TAKASHI MASUBUCHI/AYAMI SUZUKI/TAKASHI TSUDA

RASENKIRYŪ

OTOOTO, CD – 2025

Enregistré à Permian, un des nouveaux lieux actifs pour les nouvelles musiques à Tokyo, Rasenkiryū réunit trois improvisateurs issus des nouvelles générations pour une performance de deux heures : Takashi Masubuchi (guitare acoustique), Ayami Suzuki (voix, électronique) et Takashi Tsuda (guitare électrique, archet électronique, objets). La musique proposée ici est à sa façon dans la continuité d’Onkyo, notamment à travers le jeu de Masubuchi qui rappelle celui de Taku Sugimoto : une même façon d’accueillir le silence, de poser quelques rares notes entre de grands espaces blancs. Takashi Tsuda joue lui comme en retrait, dessinant dans l’arrière-plan des lignes de feedback à l’aide de son e-bow. Seul le chant d’Ayami Suzuki se place dans un autre plan, dans une évidence mélodique qu’Onkyo a peu investi. La voix se déroule au-dessus des deux guitares, comme le souffle du vent sur un pré d’herbes rares, elle recueille les notes des deux guitaristes, les enveloppe et les lie ensemble. Masubuchi et Tsuda sont comme deux calligraphes jetant d’un trait sûr des tracés bruissant sur de grands aplats blancs, à la façon de kanjis sonores.
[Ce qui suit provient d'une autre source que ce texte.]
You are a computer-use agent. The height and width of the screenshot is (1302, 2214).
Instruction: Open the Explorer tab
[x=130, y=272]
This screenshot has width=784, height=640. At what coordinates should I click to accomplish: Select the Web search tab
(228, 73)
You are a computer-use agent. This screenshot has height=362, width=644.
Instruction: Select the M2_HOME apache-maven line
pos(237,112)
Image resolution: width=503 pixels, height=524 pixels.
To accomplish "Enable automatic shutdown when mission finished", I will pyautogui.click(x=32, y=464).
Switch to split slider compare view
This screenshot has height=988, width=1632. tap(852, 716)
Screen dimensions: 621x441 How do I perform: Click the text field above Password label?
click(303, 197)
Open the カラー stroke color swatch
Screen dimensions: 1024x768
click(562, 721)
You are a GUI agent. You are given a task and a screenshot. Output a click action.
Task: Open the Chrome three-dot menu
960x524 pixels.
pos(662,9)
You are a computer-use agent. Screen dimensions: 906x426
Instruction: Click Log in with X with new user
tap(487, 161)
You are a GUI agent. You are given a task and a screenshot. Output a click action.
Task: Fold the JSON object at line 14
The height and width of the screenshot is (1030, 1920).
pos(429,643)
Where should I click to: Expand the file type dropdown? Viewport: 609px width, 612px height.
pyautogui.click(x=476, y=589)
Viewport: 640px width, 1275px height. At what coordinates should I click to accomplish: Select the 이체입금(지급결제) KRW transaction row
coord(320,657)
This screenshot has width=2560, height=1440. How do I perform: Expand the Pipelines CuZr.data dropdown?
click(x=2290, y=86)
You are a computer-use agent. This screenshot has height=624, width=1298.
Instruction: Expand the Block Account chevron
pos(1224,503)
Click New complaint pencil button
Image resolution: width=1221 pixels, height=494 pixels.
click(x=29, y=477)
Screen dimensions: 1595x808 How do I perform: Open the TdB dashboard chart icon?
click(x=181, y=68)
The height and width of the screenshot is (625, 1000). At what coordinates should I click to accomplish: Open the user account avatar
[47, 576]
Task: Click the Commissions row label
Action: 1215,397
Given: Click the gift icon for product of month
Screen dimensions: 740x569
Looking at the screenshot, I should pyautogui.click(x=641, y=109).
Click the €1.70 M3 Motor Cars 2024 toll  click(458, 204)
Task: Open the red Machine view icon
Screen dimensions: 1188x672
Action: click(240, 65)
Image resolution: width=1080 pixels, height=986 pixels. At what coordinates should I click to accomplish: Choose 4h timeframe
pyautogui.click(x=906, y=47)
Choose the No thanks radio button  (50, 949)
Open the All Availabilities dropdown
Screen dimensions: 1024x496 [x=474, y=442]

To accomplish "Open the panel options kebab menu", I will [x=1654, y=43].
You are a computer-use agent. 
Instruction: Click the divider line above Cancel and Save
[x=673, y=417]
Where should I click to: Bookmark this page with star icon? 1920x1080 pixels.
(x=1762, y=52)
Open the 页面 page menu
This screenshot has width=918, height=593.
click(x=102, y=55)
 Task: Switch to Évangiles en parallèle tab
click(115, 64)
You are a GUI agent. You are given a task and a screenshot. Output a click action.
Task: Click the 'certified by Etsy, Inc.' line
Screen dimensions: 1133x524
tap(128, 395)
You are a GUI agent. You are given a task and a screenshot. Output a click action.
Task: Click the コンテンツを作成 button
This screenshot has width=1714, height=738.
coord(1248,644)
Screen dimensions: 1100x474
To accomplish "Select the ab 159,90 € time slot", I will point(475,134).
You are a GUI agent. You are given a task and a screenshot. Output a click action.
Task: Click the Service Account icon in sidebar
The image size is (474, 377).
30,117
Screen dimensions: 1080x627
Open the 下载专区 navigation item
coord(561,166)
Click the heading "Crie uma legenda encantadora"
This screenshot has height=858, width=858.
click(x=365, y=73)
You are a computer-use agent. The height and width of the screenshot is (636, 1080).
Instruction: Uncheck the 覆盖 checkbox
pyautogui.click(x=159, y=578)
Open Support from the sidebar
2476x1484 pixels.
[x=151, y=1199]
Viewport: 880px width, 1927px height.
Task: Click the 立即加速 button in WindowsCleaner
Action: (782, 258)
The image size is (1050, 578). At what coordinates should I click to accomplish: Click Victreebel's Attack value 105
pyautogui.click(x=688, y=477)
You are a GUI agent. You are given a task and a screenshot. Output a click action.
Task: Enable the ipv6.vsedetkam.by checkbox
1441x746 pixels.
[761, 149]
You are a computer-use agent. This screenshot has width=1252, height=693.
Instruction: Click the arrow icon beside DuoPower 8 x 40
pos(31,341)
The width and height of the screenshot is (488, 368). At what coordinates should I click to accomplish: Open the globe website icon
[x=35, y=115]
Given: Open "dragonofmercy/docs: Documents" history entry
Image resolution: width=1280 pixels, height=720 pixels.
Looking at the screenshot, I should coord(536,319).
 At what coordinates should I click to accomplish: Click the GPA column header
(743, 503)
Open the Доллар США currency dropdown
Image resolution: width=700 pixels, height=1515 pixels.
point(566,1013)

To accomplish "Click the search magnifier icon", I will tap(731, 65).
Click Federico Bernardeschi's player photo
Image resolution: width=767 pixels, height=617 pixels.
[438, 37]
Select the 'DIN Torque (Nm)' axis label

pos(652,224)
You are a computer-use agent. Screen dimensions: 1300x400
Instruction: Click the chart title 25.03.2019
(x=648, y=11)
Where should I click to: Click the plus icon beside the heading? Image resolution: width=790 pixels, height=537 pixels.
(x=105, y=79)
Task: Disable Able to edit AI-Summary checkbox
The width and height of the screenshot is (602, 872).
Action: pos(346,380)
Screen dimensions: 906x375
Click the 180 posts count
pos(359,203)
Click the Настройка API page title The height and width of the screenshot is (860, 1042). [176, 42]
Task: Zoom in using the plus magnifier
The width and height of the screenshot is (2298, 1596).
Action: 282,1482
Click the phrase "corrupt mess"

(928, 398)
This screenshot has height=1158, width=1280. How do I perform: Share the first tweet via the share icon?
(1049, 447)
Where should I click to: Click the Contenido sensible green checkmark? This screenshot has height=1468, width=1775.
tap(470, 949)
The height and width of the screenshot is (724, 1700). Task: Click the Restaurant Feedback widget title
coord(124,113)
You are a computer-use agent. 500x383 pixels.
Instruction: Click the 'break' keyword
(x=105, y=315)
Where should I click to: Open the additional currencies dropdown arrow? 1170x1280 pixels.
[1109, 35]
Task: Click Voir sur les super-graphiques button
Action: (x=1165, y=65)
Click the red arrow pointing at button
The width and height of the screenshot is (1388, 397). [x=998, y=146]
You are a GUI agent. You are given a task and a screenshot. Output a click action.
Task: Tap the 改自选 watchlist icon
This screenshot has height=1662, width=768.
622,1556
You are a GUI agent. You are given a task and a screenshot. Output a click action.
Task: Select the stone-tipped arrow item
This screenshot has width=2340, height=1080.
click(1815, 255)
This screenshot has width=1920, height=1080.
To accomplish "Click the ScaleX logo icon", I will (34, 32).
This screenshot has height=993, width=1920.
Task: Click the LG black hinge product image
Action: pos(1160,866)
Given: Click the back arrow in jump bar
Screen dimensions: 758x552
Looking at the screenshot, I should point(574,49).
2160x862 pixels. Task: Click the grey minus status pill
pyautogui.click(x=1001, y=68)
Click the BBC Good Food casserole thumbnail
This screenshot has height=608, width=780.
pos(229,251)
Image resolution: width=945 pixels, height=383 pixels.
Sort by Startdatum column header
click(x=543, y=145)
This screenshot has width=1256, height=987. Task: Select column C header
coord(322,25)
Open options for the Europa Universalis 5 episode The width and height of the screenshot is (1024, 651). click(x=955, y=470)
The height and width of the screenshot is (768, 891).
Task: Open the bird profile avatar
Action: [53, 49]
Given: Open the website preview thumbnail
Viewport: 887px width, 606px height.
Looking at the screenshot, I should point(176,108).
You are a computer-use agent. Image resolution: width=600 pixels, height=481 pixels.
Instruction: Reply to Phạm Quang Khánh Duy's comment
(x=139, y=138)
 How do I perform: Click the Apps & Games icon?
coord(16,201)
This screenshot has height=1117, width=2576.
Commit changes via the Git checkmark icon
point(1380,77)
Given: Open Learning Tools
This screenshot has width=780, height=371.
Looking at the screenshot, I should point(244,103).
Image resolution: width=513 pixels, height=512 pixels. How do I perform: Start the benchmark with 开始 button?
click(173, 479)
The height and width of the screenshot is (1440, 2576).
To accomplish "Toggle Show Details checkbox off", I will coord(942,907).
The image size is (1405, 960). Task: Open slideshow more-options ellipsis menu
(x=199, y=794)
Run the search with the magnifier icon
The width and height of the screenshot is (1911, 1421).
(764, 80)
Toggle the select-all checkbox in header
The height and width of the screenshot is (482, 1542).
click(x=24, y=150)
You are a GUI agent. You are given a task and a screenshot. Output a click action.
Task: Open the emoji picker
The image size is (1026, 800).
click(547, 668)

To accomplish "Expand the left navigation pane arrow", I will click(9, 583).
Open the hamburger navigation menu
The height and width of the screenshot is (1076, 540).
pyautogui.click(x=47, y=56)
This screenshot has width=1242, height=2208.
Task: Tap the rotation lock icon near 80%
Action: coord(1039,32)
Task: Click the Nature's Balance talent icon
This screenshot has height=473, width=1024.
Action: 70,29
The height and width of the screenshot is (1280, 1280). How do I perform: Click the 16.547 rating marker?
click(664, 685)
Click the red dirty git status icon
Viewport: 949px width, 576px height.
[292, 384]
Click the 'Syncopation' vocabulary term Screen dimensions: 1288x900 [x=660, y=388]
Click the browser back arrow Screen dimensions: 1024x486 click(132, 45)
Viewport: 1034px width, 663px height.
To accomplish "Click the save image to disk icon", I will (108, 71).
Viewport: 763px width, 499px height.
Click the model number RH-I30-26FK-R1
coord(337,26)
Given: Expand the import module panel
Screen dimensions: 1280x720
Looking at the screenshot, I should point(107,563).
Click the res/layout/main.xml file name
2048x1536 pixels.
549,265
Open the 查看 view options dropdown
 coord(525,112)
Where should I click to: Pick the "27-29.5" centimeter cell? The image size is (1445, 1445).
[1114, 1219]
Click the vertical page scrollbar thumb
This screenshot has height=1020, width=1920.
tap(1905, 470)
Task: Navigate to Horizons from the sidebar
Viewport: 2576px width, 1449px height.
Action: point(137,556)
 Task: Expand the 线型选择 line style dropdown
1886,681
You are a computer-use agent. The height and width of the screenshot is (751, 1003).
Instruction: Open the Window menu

Cette approche de l’improvisation est très éloignée de ce qui a fondé les débuts de l’improvisation européenne, qui pour rester dans les analogies à la peinture évoquait plutôt Jackson Pollock. Tous deux sont dans une grande économie du geste, dans la lenteur, l’attention. Les arpèges de Masubuchi se posent sur le fil tendu de Tsuda et retiennent l’auditeur dans des phrases hypnotiques, dans la répétition de motifs déconstruits, canevas mouvants sur lesquels Ayami Suzuki peut improviser, partir, rêver.